Parallel Computing Principles in Python#

Modern computers are highly parallel systems. Each CPU consists of multiple CPU cores, and within each CPU cores there are vector units that allow the parallel execution of certain operations. In addition, we have GPU accelerators that are highly parallel devices themselves. If we move to larger compute clusters then there is also a level of parallelism between the individual hardware nodes.

In this chapter we will discuss various layers of parallel execution. We will then demonstrate a number of Python tools that help us with parallel execution.

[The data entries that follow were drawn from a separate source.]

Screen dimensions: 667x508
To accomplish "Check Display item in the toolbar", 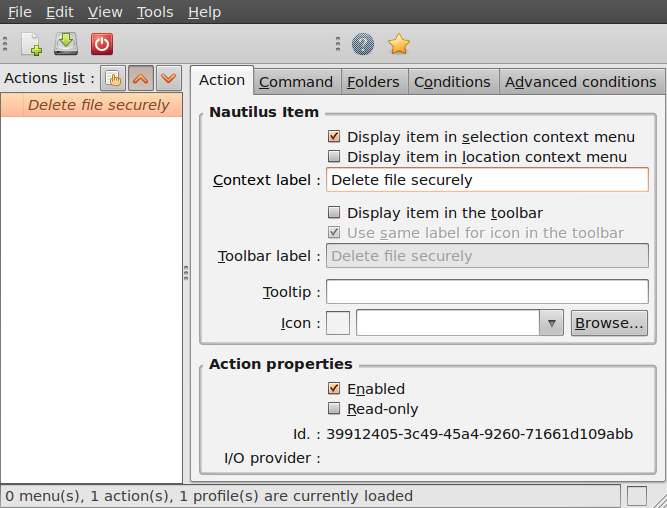I will coord(335,212).
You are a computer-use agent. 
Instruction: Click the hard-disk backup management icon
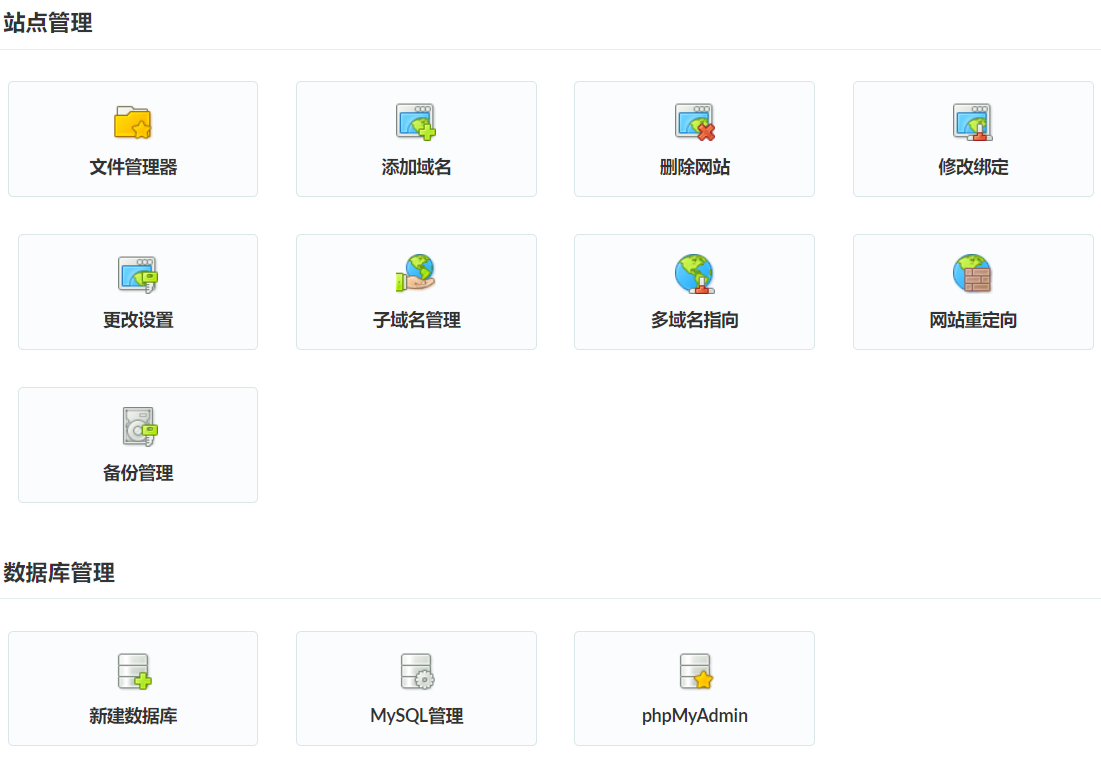click(x=138, y=427)
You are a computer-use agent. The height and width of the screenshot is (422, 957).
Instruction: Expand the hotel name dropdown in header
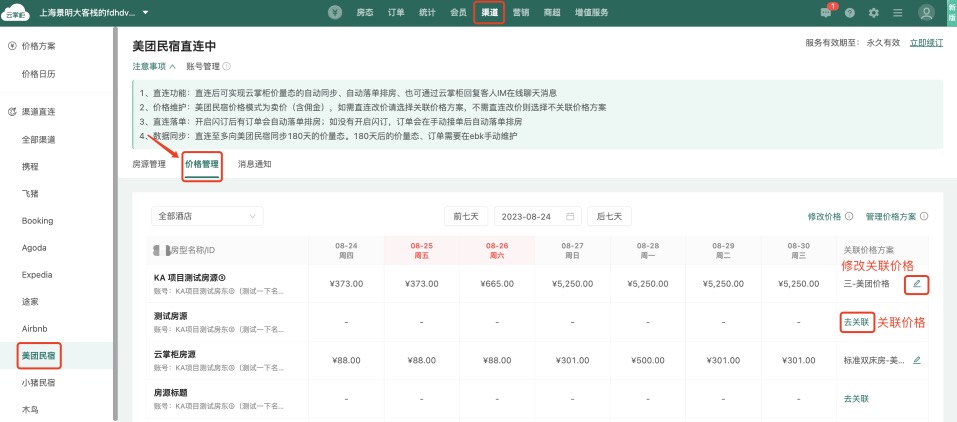click(146, 13)

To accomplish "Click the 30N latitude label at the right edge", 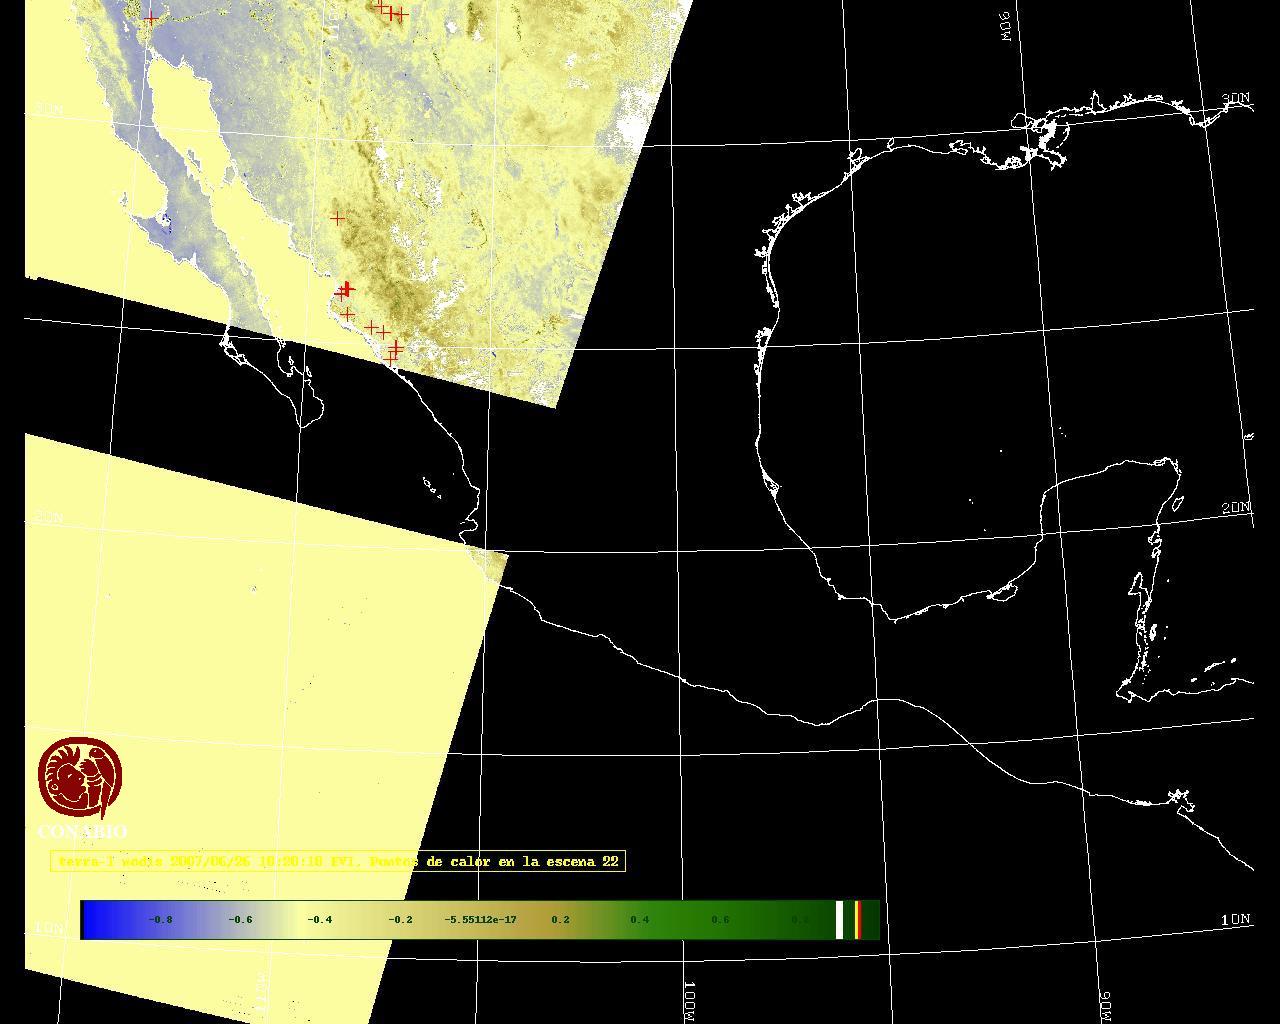I will 1236,99.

As a simple example we consider the following simple code-block.

import numpy as np

n = 1000000
a = np.random.randn(n)
b = np.random.randn(n)

c = np.empty(n, dtype='float64')

for index in range(n):
    c[i] = a[i] + b[i]

We note that instead of the for-loop we could have just written

c = a + b

to let Numpy handle the addition efficiently. But the purpose of this section is to drill a bit deeper and discuss how such a for-loop can be efficiently executed on modern hardware.

SIMD Acceleration#

Almost all modern CPUs support SIMD (Single-Instruction-Multiple-Data) operations using vector registers. The idea is that a CPU core has internal registers that allow the execution of a command on several arguments within a single CPU cycle.We consider the figure below. Let us assume we have a SIMD register \(a\) and a SIMD register \(b\) in the CPU, each of them holding four pieces of data. Then the addition of the four pieces of data can be done all at once within a single CPU cycle.

SIMD Addition

In principle this allows a factor four speed-up. Most modern CPUs from Intel and AMD support AVX2, a set of CPU instructions that allow to operate on vector registers up to 256 bits in length. This is enough space for four double precision numbers or eight single precision numbers. Not only addition is supported, but a number of operations, including sqrt and multiplication. The most recent standard is AVX-512, which allows simultaneous execution of certain types of 8 double precision or 16 single precision operations. However, this does not usually result in a speed-up of a factor of 8 or 16. CPUs have to reduce their clock speed significantly to execute AVX-512 operations and their invocation is also costly. The outspoken developer of Linux, Linus Torvalds, recently stated that he wishes that “AVX-512 dies a painful death”. The reality is more balanced. For certain HPC and machine learning applications AVX-512 can bring very good speed-ups. Nevertheless, AMD has chosen not to implement AVX-512 in their CPUs and relies on highly optimised AVX2 instructions.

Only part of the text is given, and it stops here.